March 8, 2017 E-MAIL PRINT

If Your Mother Says She Loves You, Check It Out

It's International Women's Day, and we're proud to recognize that at IAPE TNG/CWA Local 1096. As you may remember, a year ago today we published a preliminary review of Dow Jones salaries for union-represented employees and found a significant gender pay gap between the men and women who work here.

Since then, the company has conducted its own analysis and concluded that there's nothing much to see here, folks. Tellingly, though, the company has refused to release its findings, or explain the methodology behind its internal and external review processes.

That's not OK. Yesterday, IAPE delivered a formal information request to Dow Jones seeking copies of the work they completed last year, and an explanation of on how it was done. The Union information request explains, "This information is plainly relevant to IAPE's role in ensuring that the anti-discrimination provisions of the contract are complied with."

In the true spirit of the reporter's mantra, "If your mother says she loves you, check it out," we have also commissioned our own external study, and expect to be in a position to release that very soon.

Last March, our preliminary examination of the data found that, on average, female Dow Jones employees were paid only 86.8% as much as their male colleagues.

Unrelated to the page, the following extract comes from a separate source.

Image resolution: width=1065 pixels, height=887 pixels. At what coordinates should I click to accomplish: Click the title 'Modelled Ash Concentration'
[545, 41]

On December 7th, Dow Jones Chief People Officer Mark Musgrave informed staff that their assessment "did show that less than three percent of our employees, a group that included both men and women and spanned multiple ethnicities, needed adjustments to align their salaries with those of colleagues as well as the overall marketplace."

During a town hall meeting on Monday, Mr. Musgrave said the Company could not back up its claim with data because of privacy concerns, and they continue to insist that the 2016 review done by IAPE was flawed because in a location like the Dow Jones campus in Princeton, NJ, male-dominated technology positions and mostly-female customer service departments might skew an analysis of average pay rates.

Who's right? That's for you to decide. We look forward to releasing our more detailed study as soon as possible, with some direct job category comparisons — and unlike the company, we're committed to telling you what's in it, and how we did it, so you can make up your own mind.

Our way respects people's privacy and gives us data we can use to know what's really going on. Sweeping facts under the carpet doesn't help anyone.